## What needs to be done
Range to reproduce from the entries below: the line with "The height and width of the screenshot is (623, 767).", the line with "Given: Open the clipboard tray icon", and every line in between. Give them exactly and give nothing else.

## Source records
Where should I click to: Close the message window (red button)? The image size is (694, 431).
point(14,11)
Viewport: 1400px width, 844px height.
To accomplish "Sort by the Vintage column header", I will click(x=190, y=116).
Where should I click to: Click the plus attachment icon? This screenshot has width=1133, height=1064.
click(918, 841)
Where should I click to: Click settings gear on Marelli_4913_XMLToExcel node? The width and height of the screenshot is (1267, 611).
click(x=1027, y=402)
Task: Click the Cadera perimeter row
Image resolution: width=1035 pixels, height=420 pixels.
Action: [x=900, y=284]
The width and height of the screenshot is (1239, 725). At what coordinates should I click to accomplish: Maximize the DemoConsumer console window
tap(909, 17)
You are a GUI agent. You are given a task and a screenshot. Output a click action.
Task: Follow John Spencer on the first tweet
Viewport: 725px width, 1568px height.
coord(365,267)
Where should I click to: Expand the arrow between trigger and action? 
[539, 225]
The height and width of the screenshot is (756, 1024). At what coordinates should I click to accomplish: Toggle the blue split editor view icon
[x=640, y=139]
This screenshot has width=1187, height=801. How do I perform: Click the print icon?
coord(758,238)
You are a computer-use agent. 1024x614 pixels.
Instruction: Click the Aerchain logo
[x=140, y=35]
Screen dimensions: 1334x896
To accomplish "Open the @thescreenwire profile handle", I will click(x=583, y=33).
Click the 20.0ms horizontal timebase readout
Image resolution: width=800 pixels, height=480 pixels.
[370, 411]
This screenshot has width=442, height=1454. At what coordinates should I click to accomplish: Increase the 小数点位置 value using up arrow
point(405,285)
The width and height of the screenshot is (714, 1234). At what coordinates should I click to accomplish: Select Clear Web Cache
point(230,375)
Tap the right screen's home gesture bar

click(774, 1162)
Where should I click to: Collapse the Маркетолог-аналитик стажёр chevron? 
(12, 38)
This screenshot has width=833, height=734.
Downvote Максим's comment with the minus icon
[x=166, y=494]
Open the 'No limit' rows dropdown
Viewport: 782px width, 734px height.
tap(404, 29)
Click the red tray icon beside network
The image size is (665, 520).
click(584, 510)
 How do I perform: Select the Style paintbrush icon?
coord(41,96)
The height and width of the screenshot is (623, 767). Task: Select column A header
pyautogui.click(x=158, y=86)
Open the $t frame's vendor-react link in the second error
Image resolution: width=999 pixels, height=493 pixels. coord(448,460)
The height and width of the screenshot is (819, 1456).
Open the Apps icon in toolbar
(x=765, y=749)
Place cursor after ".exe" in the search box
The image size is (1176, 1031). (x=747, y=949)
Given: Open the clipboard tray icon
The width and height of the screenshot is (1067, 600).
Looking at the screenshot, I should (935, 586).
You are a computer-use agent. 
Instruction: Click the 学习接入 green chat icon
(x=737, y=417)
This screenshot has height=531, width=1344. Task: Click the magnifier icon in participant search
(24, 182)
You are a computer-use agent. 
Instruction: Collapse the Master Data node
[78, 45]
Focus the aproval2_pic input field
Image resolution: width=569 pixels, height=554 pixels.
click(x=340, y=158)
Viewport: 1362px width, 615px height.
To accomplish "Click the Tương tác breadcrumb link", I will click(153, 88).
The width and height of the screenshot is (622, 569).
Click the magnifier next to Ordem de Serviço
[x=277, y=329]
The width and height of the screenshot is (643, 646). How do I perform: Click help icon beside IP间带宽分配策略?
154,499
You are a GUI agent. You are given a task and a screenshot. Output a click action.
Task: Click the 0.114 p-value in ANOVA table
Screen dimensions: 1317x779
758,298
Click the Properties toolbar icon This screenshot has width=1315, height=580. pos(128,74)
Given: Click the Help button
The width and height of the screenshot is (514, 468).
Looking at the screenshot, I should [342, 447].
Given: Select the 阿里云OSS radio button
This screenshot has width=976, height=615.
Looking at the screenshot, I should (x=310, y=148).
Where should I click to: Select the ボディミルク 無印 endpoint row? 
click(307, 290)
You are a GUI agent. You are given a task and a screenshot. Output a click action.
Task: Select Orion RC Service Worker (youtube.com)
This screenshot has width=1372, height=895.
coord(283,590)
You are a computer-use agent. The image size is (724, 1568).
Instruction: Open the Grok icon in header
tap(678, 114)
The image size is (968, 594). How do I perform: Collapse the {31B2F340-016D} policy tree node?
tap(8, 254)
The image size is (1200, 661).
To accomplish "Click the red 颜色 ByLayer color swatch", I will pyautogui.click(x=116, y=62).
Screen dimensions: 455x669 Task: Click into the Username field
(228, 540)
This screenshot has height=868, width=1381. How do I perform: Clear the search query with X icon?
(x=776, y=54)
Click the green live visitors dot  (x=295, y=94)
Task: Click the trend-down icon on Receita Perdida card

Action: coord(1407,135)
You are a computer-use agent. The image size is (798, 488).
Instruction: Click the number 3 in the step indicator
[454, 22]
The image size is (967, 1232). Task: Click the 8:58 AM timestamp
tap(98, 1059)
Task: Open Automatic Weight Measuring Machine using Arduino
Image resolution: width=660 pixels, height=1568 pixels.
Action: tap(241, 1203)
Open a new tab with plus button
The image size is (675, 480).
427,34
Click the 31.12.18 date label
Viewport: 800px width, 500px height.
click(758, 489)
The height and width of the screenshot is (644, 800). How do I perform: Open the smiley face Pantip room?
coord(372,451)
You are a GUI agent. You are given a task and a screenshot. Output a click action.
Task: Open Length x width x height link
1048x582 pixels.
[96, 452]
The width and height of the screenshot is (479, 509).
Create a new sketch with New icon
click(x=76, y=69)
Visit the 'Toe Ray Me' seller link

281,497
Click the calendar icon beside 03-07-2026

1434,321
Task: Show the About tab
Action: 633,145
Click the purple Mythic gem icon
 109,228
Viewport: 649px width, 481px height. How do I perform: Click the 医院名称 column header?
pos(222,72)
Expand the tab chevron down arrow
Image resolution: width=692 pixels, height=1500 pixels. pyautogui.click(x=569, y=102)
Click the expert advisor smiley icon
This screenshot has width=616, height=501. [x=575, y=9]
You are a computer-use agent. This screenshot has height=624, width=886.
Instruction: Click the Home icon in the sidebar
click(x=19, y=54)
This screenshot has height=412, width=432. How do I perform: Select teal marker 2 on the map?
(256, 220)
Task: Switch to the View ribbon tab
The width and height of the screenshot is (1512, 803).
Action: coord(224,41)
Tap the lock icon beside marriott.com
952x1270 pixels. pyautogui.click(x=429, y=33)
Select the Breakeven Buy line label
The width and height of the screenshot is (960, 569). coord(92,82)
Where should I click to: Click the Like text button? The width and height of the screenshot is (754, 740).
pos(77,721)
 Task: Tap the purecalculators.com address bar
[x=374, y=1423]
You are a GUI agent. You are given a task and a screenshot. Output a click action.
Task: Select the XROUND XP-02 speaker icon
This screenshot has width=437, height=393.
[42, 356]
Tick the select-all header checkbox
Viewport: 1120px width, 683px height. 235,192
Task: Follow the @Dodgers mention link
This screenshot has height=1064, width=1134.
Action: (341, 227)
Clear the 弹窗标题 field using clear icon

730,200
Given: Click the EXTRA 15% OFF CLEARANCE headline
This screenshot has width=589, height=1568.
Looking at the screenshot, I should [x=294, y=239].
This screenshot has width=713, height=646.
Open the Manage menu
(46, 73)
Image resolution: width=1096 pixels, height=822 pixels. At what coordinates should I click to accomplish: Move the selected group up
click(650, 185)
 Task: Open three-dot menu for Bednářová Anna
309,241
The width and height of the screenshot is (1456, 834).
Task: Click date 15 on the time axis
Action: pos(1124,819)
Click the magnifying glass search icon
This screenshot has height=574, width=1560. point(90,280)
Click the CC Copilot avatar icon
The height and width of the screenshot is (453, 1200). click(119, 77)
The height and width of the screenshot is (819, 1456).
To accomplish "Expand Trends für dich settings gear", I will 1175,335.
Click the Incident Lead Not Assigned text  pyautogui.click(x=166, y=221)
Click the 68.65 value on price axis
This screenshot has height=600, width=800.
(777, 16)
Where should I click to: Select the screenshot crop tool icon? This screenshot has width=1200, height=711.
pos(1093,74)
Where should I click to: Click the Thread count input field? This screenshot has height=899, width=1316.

## Answer to the problem
The height and width of the screenshot is (623, 767). Task: Select column A header
pyautogui.click(x=158, y=86)
Open the $t frame's vendor-react link in the second error
Image resolution: width=999 pixels, height=493 pixels. coord(448,460)
The height and width of the screenshot is (819, 1456).
Open the Apps icon in toolbar
(x=765, y=749)
Place cursor after ".exe" in the search box
The image size is (1176, 1031). (x=747, y=949)
Given: Open the clipboard tray icon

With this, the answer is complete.